Too often, however, discharges are hurried and caregivers unaware of what they’ll face at home. Levine tells of an older woman who was handed a pile of paperwork when her husband was being released from the hospital. “She couldn’t read it because she had macular degeneration and no one had thought to ask ‘Do you understand this and do you have any questions?’”
Ensuring Continuity Of Care
“Patients and families tell us that once they leave the hospital, they don’t know who’s responsible for their care,” said Karen Hirschman, an associate professor and NewCourtland Chair in Health Transitions Research at the University of Pennsylvania School of Nursing.
The name of a person to call with questions would be helpful as would round-the-clock access to emergency assistance — for months, if needed.

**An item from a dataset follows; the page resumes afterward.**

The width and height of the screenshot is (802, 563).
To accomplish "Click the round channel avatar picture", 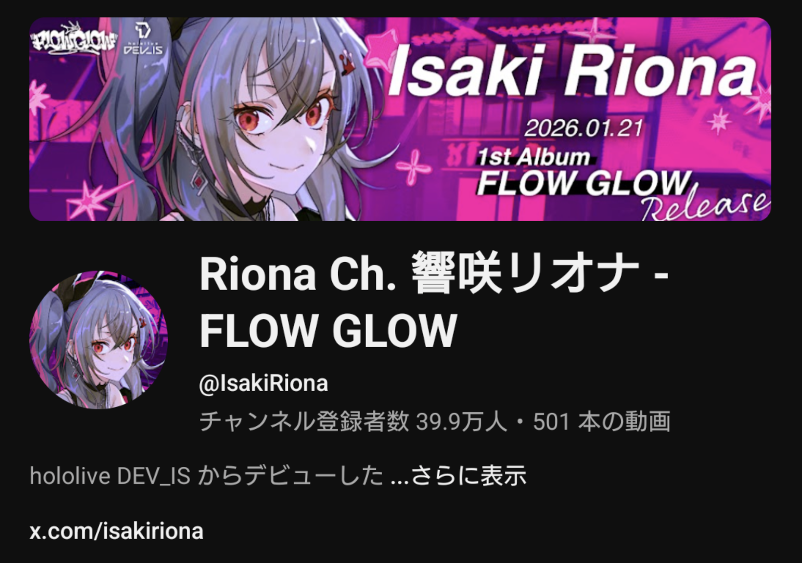I will coord(99,340).
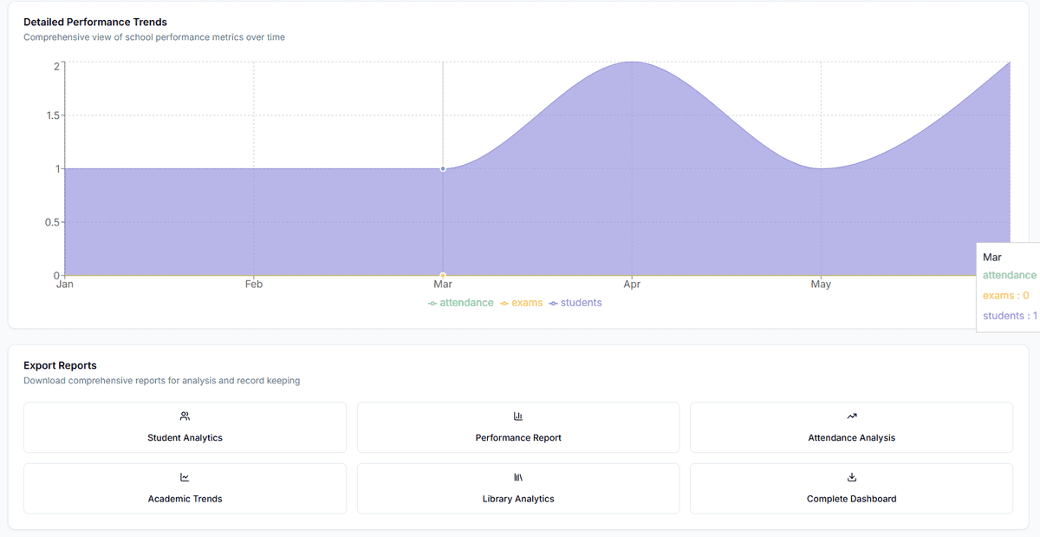Toggle the exams series in the legend
1040x537 pixels.
(521, 302)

“It’s not just ‘Now you’re home and we called you a few times to follow up,’” Hirschman said. “It can take much longer for some patients to recover, and they want to know that someone is accountable for their well-being all the way through.”
Judy Garrett found that having cellphone numbers for a home health care nurse and a doctor who made house calls was essential, until hospice took over shortly before her father’s death.
“My advice to families is be physically present as much as possible, although I know that’s not always easy,” she said. “Appoint one person in the family to be the point person for medical professionals to reach out to. Request cellphone numbers, but use them only when you have to. And if you don’t understand what professionals are telling you, ask until you do.”